**Что сделать**
1: Что было дано собственной рукой в видении во время литургии, согласно благодарственной молитве?
2: Перепишите из благодарственной молитвы отрывок, начиная со слов «Однажды во время» и заканчивая словами «одариваешь нас дарами.» включительно.
3: Продолжите благодарственную молитву, начав сразу после ее последнего предложения.

**Текст для работы**
О Властелин мой, Ты столь часто разнообразил благотворное влияние Твоего присутствия во мне и не давал мне низко пасть, постоянно благословляя меня, и в первые три года, и впоследствии, когда я была допущена вкусить Твоего священного Тела и Крови! Так как с тех пор я ничем не могу отплатить Тебе, хотя бы единожды поблагодарив за тысячу милостей, то перевожу благодарения, задолженные мною, той вечной, бесконечной и невыразимой признательности, которой Ты, о вечно умиротворяющая и ослепительно сияющая Троица, полностью оплачиваешь все наши долги Тебе самой Собой и в самой Себе. И я, всего лишь пылинка, возношу мои благодарственные молитвы Тебе через Него, стоящего рядом с Тобой в одеянии из моей сущности, через посредничество Святого Духа, возношу за все милости, полученные от Тебя, но прежде всего за показанный моему невежеству столь явный знак, ибо мне дали понять, как я оскверняю чистоту Твоих даров.

Однажды во время литургии, где я должна была причащаться, я почувствовала Твое присутствие - Ты явился мне в видении, проявив чудесное снисхождение. Причем, чтобы наставить меня,

[295]


Ты принял вид мучимого жаждой и просил напоить Тебя. Я из-за этого сильно взволновалась и не могла выдавить из себя ни слезинки, но Ты дал мне золотую чашу собственной рукой Твоей. Только я взяла ее, сердце мое сразу же растаяло и пролилось целым потоком слез. После этого я увидела справа от себя какое-то жалкое существо, которое давало мне в руку что-то горькое и ядовитое и побуждало меня положить это в чашу. Но так как за этим последовал всплеск тщеславия, то я сразу же поняла, что это уловка извечного врага, который обращает на нас всю ярость, когда видит, что Ты одариваешь нас дарами.

**Исходные данные**
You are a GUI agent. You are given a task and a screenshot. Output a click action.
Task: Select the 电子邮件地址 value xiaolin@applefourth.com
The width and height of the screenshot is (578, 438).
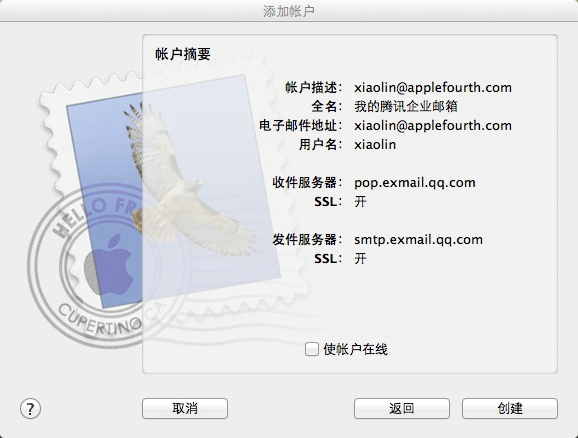point(433,126)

**Ответы**
1: Золотая чаша.

2:
Однажды во время литургии, где я должна была причащаться, я почувствовала Твое присутствие - Ты явился мне в видении, проявив чудесное снисхождение. Причем, чтобы наставить меня,

[295]


Ты принял вид мучимого жаждой и просил напоить Тебя. Я из-за этого сильно взволновалась и не могла выдавить из себя ни слезинки, но Ты дал мне золотую чашу собственной рукой Твоей. Только я взяла ее, сердце мое сразу же растаяло и пролилось целым потоком слез. После этого я увидела справа от себя какое-то жалкое существо, которое давало мне в руку что-то горькое и ядовитое и побуждало меня положить это в чашу. Но так как за этим последовал всплеск тщеславия, то я сразу же поняла, что это уловка извечного врага, который обращает на нас всю ярость, когда видит, что Ты одариваешь нас дарами.

3:
Благодарю за верность и защиту Твою, Господь мой, истинный и единственный Бог, единый в трех лицах, Троица в Единстве, не допускающий, чтобы соблазн был свыше наших сил, хотя иногда Ты допускаешь, чтобы нас соблазняли, дабы возрастала наша добродетель. И когда Ты видишь, что мы доверяемся Тебе, то становишься на нашу сторону и, проявляя безграничное великодушие, одерживаешь за нас победу, а потом позволяешь нам ощущать, как будто мы сами ее одержали, если только мы сами желаем поступать праведно. Ты даешь нам это преимущество для увеличения числа наших достоинств, ибо как Ты не позволяешь врагу нашему действовать против нашей свободной воли, так и Сам никоим образом не препятствуешь ей.

В другой раз Ты научил меня тому, что если мы легко уступаем врагу нашему, он наглеет и снова нападает на нас именно в том, в чем мы проявили слабость. Поэтому Твоя справедливость требует от Тебя скрывать иногда от нас безграничность Твоего милосердия и всепрощения нашего легкомыслия, ибо мы противостоим злу с большей уверенностью, с большей пользой, с большим успехом и с большей радостью, когда делаем это в полную силу.

Благодарю Тебя за еще одно откровение, которое было для меня столь же полезным и важным и с помощью которого Ты показал, с какой добротой и терпением переносишь наши грехи и недостатки, чтобы, указывая нам на них, Ты мог делать нас счастливыми.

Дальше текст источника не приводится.